The Ice Pool Lottery, officially known these days as the Dawson IODE Ice Guessing Contest, has been around in various forms since 1896. You can check out the statistics for all but five of the years since then at https://yukonriverbreakup.com/statistics. Those five years show the day but not the time.

The Dawson Chapter of the IODE officially took over running the event in 1940 and has managed to keep it going in spite of pandemics and other natural disasters. This year, as the last several, 5000 tickets will be sold at $2 apiece, and 50% of the ticket sales will go to the lucky winner who comes closest to picking the actual day, hour and minute when the Yukon River begins to flush clean.

Outside of Dawson these tickets are only available online, at www.iodedawson.com

This will be signaled by the movement of the tripod, placed by volunteers, which will pull on the cable attached to the clock that is mounted on the Dänojà Zho Cultural Centre, stopping the clock. There will be people walking the dike at all hours of the day by that time, and one of them will notify the fire hall, which will sound the siren to let the town know. No matter what time of day or night, residents will flock to the dike to watch the ice flowing away to the north, taking the tripod with it.

In earlier years part of the anticipation was the possibility of a flood. The last one was in 1979, and nothing has come close to being a danger since the dike was established in 1987. It used to be a tradition that the Robert Service School would go to the river en masse, if the fire siren sounded during the school day.

The prize will be at least $999.00, but most likely more than that. Last year, on May 3 at 5:03 PM, five people set a new record by tying for the prize, and each of them took home $884.25.

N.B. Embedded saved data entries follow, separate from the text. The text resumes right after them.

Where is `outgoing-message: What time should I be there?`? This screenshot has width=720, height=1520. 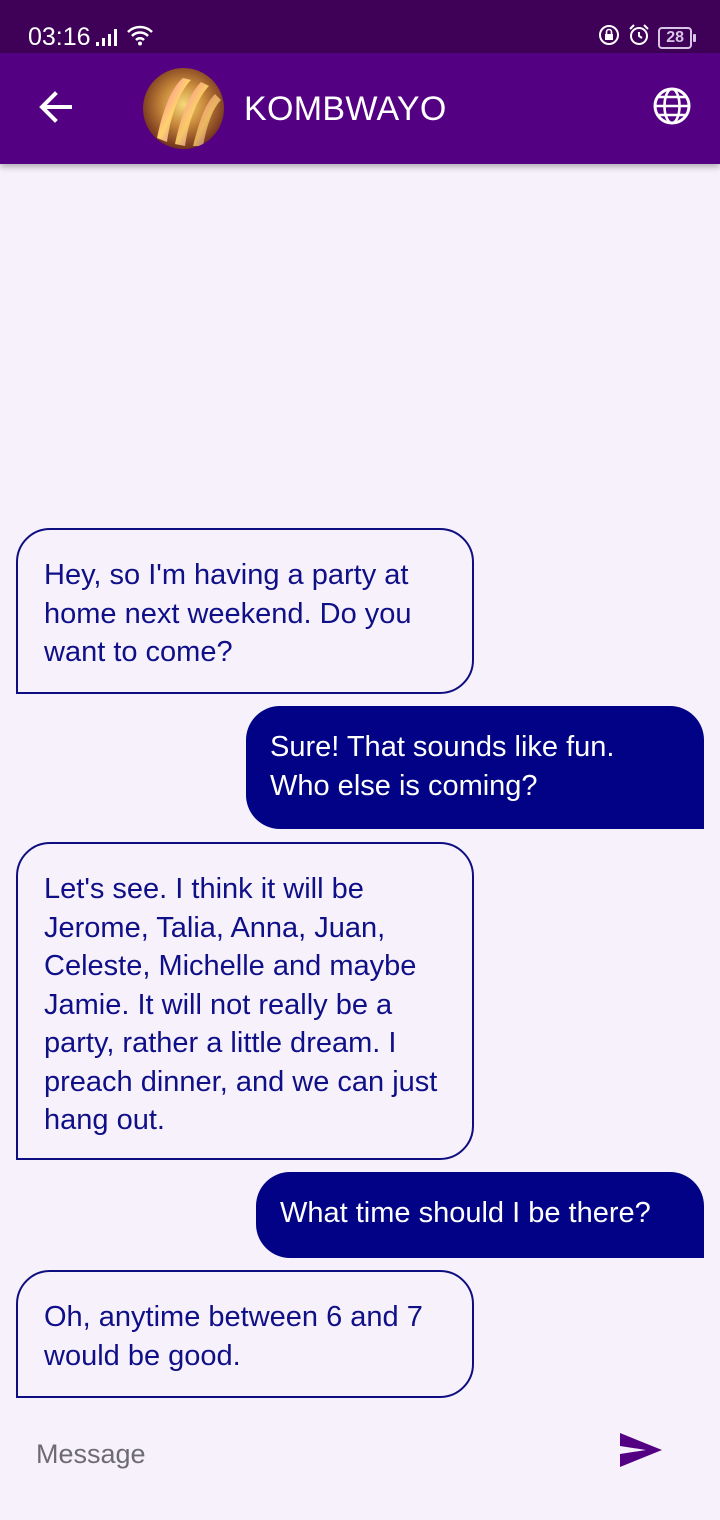 outgoing-message: What time should I be there? is located at coordinates (480, 1215).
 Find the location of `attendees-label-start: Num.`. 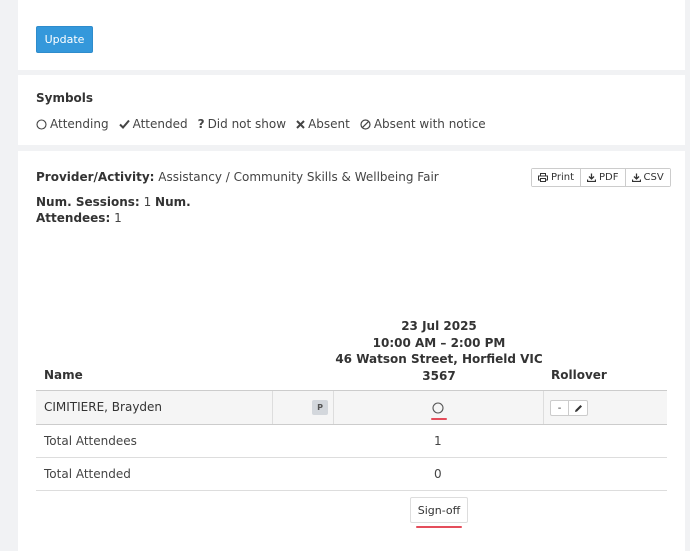

attendees-label-start: Num. is located at coordinates (173, 202).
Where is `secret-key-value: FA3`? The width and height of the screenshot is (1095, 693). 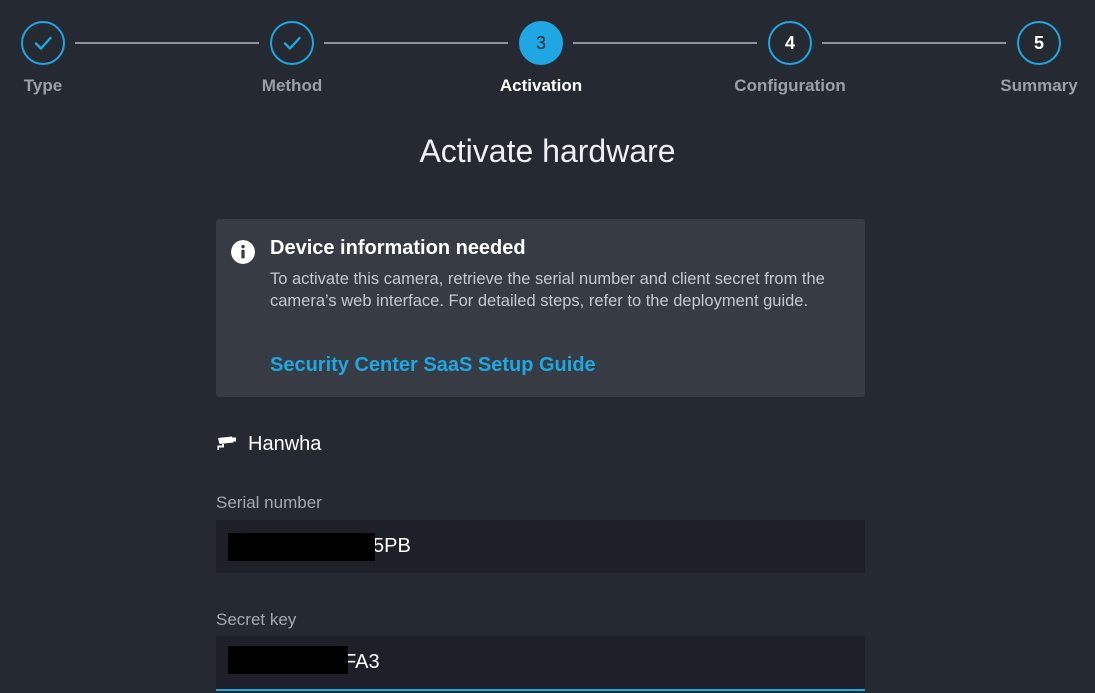
secret-key-value: FA3 is located at coordinates (362, 662).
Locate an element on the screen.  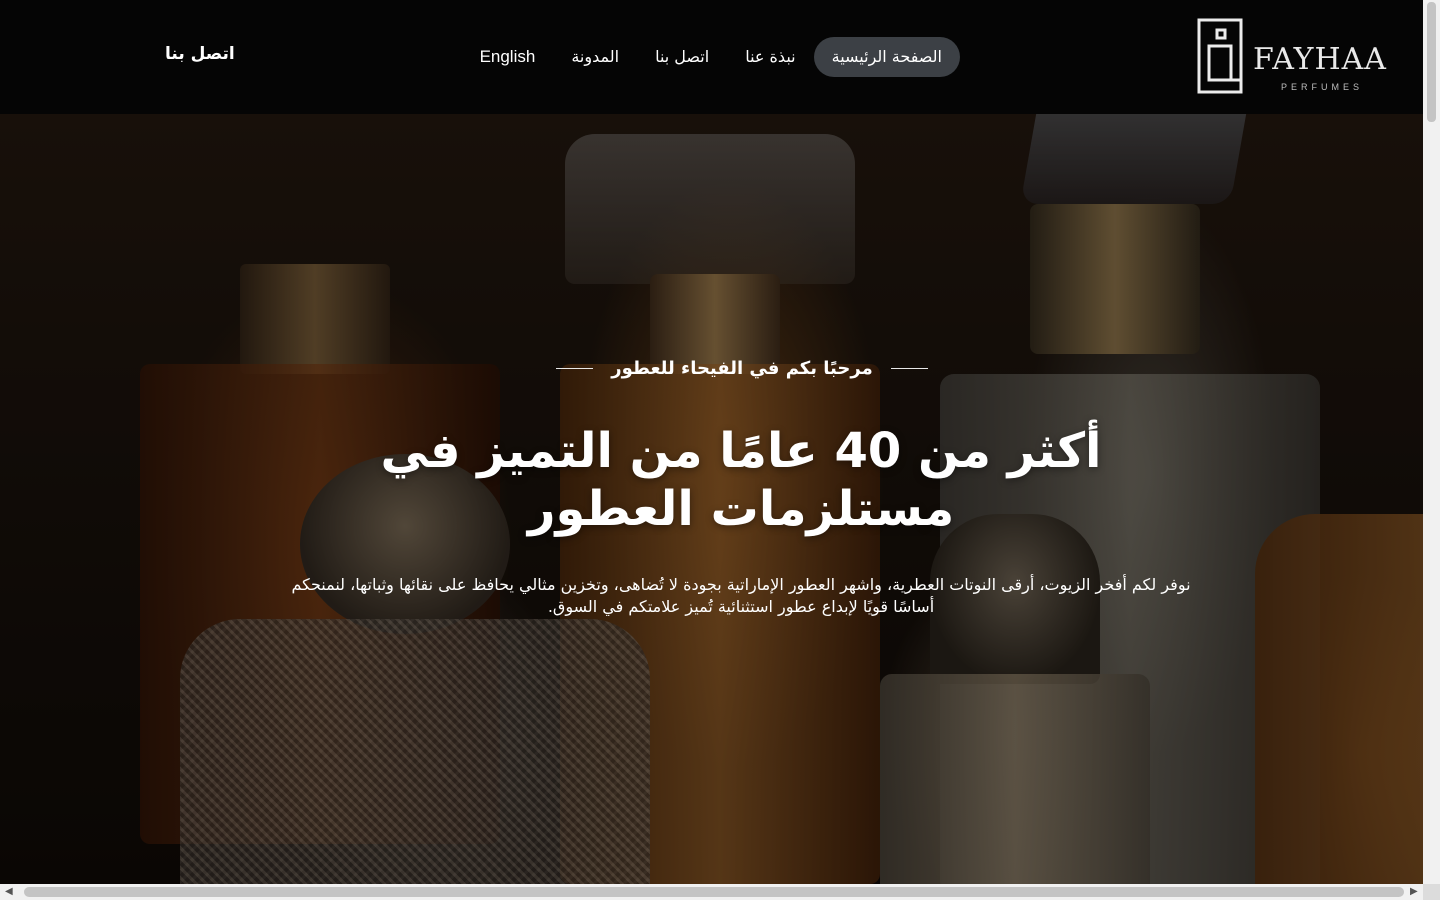
brand-subtitle: PERFUMES is located at coordinates (1322, 87).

Last year was also an anomaly in that the cable broke before it could stop the clock, but fortunately there were several eyewitnesses to the event, including the Fire Chief, to establish the time. Last year COVID-19 forced the IODE to sell tickets only online at www.iodedawson.com. Outside of Dawson, that will be the case this year as well.

Upwards of 60% of Dawsonites have had two shots of the Moderna vaccine as of early March, and so tickets will be sold locally at the Bonanza Market, the Dawson City General Store, Dawson Hardware, Maximilian’s, the North 60° Gas Station, the Raven’s Nook, and Ray of Sunshine.

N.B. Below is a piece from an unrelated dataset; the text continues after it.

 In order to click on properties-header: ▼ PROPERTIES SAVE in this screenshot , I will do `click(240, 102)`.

Tickets must be purchased by April 15 at midnight. The IODE’s portion of the profits will go to supporting local agencies and projects, one of which is a student scholarship at the Robert Service School.

While most break-up dates are in May, the latest being 1964’s May 28, the changing climate has tended to move the date to earlier in May and often in late April. April 23, the earliest recorded date, happened in both 2016 and 2019.